Physical activity – Stroke
Suggested2 studies

Regular physical activity lowers stroke risk as part of overall cardiovascular health

Two studies spanning over 10,000 participants link physical activity to reduced stroke burden. A prospective cohort study (EPIC-Norfolk, n=10,043, 1993–2008) found that participants meeting ideal cardiovascular health metrics, including physical activity, had dramatically lower cardiovascular event rates (HR 0.07, 95% CI 0.02–0.23, P<0.001), with stroke risk trending toward an 84% reduction in the highest health score group (HR 0.16, 95% CI 0.02–1.37). A UK health economic evaluation identified ischaemic stroke among five diseases directly attributable to physical inactivity, contributing to 3% of disability-adjusted life years lost and £1.06 billion in annual NHS costs. With only 33% of men and 25% of women meeting activity targets, population-level stroke risk reduction remains achievable through increased physical activity.

Evidence

Authors: Boekholdt, S Matthijs, Khaw, Kay-Tee, Lachman, Sangeeta, Lentjes, Marleen Ah, Luben, Robert N, Mulligan, Angela A, Peters, Ron Jg, Wareham, Nicholas J

Published: September 2, 2015

In the EPIC-Norfolk cohort of 10,043 participants followed from 1993 to 2008, physical activity was assessed as one of seven AHA cardiovascular health metrics. Participants in the highest overall health score category (12-14) had an adjusted hazard ratio for stroke of 0.16 (95% CI 0.02-1.37, P = 0.09) compared to those in the lowest category (score 0-2). Although this specific result did not reach statistical significance, the overall cardiovascular health score was strongly and inversely associated with cardiovascular disease broadly (HR 0.07, 95% CI 0.02-0.23, P < 0.001), and each individual metric at ideal status contributed to lower event risk.

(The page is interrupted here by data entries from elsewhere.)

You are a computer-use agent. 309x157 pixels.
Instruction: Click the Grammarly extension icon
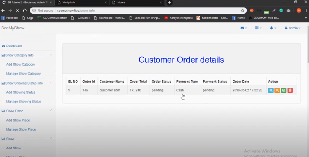coord(281,11)
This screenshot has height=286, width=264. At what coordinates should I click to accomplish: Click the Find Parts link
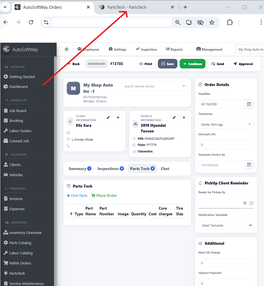coord(77,195)
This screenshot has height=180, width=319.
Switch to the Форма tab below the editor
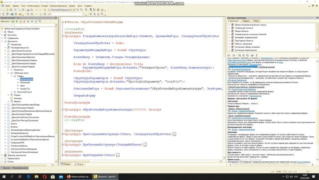click(x=65, y=164)
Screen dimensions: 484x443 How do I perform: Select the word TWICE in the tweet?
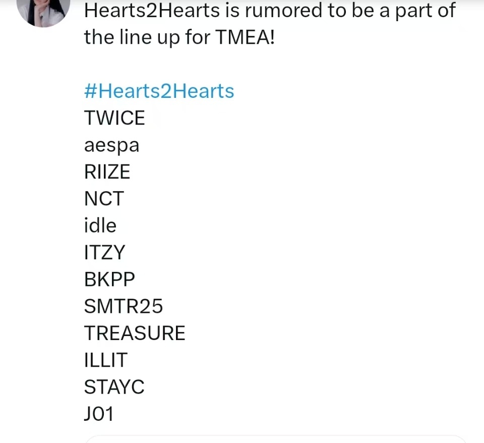click(114, 118)
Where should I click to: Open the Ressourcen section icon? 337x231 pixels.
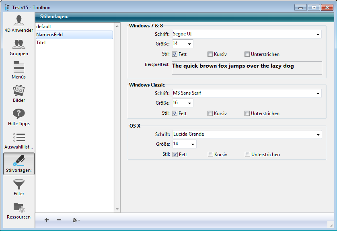tap(18, 211)
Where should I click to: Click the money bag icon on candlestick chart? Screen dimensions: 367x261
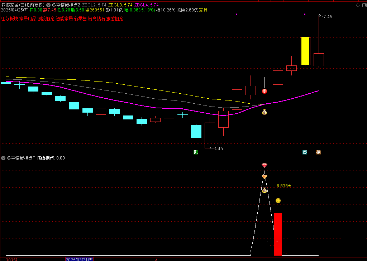point(264,112)
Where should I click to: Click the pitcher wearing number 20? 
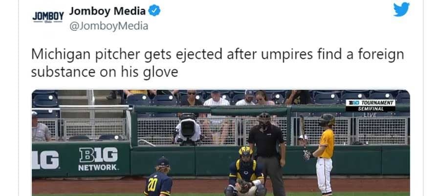[158, 177]
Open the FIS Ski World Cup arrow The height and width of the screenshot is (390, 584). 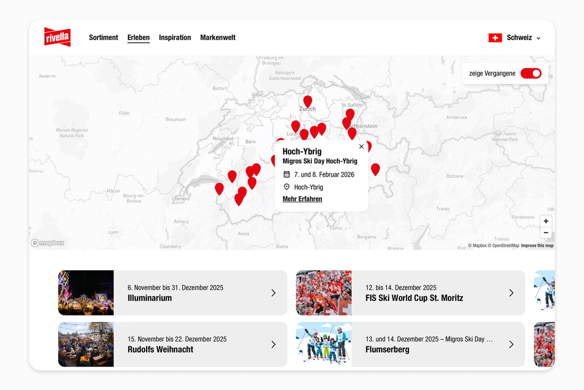[x=511, y=293]
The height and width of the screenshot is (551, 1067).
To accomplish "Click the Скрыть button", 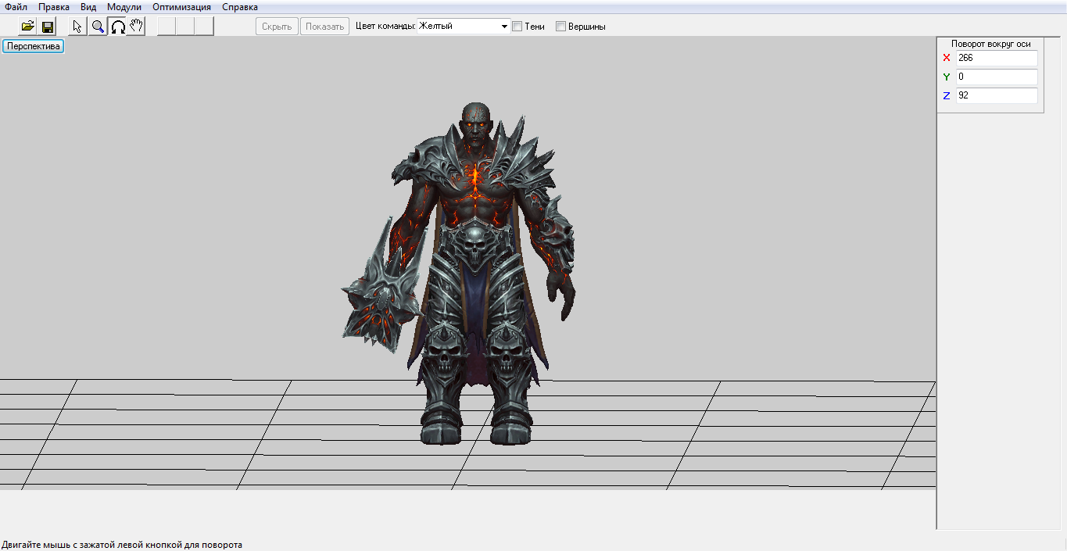I will pyautogui.click(x=277, y=27).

Authors: Allender, Steven, Foster, Charles, Rayner, Mike, Scarborough, Peter

Published: April 1, 2007

A UK-wide health economic evaluation applied WHO global burden of disease population attributable fractions to national cost data, identifying ischaemic stroke as one of five diseases with morbidity and mortality directly attributable to physical inactivity. The total burden of physical inactivity across all five attributable diseases was 3% of disability adjusted life years lost in the UK in 2002 and £1.06 billion in direct NHS costs. At the time of analysis, only 33% of men and 25% of women met government physical activity targets, indicating substantial room for risk reduction at the population level.